Kerri found a pair of boyshorts (I hate the P-word) that are grey with deep plum bows on the sides, and a tattoo-esque embroidered heart on the…for lack of a better term…ass, and a beautiful lacy pattern on the front, with a sewed-in tag on the crook of the thigh that says “celebrating yourselves: oddmolly uncorporated.” The edges are trimmed with white lace, and inside, above the embroidered tattoo, is printed the statement: “wonder if i reach you if you don’t listen.”
As if I made them myself, down to the “oddmolly” logo, something I wish I would’ve though of first.
She found them in the sale bin at Anthropologie, so I bought them, marked down from $40 to $10, and tonight, for the first time, I tried them on.
And they’re exquisite.
I stood on my bed to get a better view in my mirror, raised my tank top up to admire how they perch above my ass and sit perky on my ilium. Oh, and they have a drawstring waist. They’re basically begging to be admired, and then pulled off.

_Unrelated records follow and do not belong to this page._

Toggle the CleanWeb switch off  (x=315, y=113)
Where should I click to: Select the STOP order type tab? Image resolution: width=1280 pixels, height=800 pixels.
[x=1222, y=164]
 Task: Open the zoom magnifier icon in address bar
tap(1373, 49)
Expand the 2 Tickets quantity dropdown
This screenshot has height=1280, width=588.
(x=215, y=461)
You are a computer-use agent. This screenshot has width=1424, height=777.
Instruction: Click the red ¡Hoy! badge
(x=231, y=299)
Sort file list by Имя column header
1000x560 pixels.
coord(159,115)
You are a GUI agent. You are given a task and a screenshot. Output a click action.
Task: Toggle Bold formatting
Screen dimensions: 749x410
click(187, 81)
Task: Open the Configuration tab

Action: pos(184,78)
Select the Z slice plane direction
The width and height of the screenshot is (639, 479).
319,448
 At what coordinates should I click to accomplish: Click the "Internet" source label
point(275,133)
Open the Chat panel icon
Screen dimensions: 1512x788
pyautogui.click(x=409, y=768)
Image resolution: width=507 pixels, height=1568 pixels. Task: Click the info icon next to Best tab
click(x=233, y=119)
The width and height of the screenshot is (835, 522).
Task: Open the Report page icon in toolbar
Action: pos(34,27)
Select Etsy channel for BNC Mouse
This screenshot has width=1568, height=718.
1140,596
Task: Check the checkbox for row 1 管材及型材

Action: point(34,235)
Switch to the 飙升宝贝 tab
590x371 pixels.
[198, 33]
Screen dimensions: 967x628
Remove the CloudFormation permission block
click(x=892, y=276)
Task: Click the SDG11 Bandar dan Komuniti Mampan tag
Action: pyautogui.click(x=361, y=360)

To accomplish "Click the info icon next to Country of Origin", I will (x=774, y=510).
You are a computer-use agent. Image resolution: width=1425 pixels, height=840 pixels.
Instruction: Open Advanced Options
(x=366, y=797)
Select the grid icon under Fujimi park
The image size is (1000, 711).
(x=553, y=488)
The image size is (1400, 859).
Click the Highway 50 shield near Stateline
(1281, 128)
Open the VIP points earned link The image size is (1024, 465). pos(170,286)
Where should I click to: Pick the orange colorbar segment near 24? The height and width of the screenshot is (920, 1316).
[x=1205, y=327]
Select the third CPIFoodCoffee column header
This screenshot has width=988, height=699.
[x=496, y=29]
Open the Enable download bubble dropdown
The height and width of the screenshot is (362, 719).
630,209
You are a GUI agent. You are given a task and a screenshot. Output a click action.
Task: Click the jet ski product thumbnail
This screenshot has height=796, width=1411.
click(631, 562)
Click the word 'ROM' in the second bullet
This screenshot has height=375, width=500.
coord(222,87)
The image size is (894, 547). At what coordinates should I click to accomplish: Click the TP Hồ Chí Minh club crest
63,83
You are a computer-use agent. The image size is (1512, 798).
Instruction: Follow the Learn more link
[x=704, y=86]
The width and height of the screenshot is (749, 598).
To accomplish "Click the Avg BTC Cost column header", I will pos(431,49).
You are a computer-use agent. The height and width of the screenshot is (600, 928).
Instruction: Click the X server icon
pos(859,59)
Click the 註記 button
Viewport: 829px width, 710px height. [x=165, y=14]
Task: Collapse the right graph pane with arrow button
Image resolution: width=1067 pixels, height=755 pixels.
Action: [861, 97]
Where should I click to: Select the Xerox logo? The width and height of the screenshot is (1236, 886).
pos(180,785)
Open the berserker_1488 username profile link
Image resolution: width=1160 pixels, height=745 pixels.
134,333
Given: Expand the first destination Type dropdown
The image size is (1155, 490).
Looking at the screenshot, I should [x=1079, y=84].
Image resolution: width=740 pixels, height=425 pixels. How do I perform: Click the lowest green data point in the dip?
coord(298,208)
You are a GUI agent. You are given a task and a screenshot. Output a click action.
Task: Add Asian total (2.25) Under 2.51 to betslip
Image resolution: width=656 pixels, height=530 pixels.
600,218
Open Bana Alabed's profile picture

I twirled around on my bed, dancing to pretty songs sung by sad bastard girls, unabashidly admiring my body and how adorable my little boyshorts look on me (if nothing else, I have the ass to pull things like this off). I smiled, I posed, and then…I hopped off the bed, took them off, and put on my pajama pants (red with white hearts all over them, cute enough, but dulled down by the Falconer sweatshirt I’m wearing to battle tonight’s lonely draft).
It’s only fun for so long to parade around in my “lingerie” alone. (What really sucks is that I have these new heels that would set off the plum bows perfectly…sigh) Why couldn’t I have found these when I had a willing audience to admire my curves?
Oh, if only your hand was grazing the small of my back again. I can almost still feel it, but like a whisper in the sea, it just gets fainter. If only it was your hand rubbing lotion down my smooth legs, instead of my own. If only it was your body hugging mine at night, instead of the stupid pillow I press against my back to mimic what once was.
It’s bittersweet. Now I can walk confidently down the sidewalk, head up, looking people in the eye. But I won’t run into you on the street or in the champagne aisle at the grocery store. Now I can brazenly strip and appreciate what I have to offer, and dress myself up in pretty things, but the outside world only gets to admire the outside molly. This is a large, empty void of a room, and my music doesn’t come close to filling it. So my catwalks and twirls go unappreciated, even by loud, lovely voices.
At the end of the day, I am surrounded by beauty, most of all, my own, but I don’t have you to share it with. I just have my memories, but they can’t appreciate the person I’ve become, scars and all. My memories are bound to a time and place, like a book is bound to its cover and pages. But the living, breathing me, with blood pumping and cheeks flushed, is wasted on words and websites.
So what do I do? Dance. Keep dancing. Put on my lingerie and dance alone until I collapse.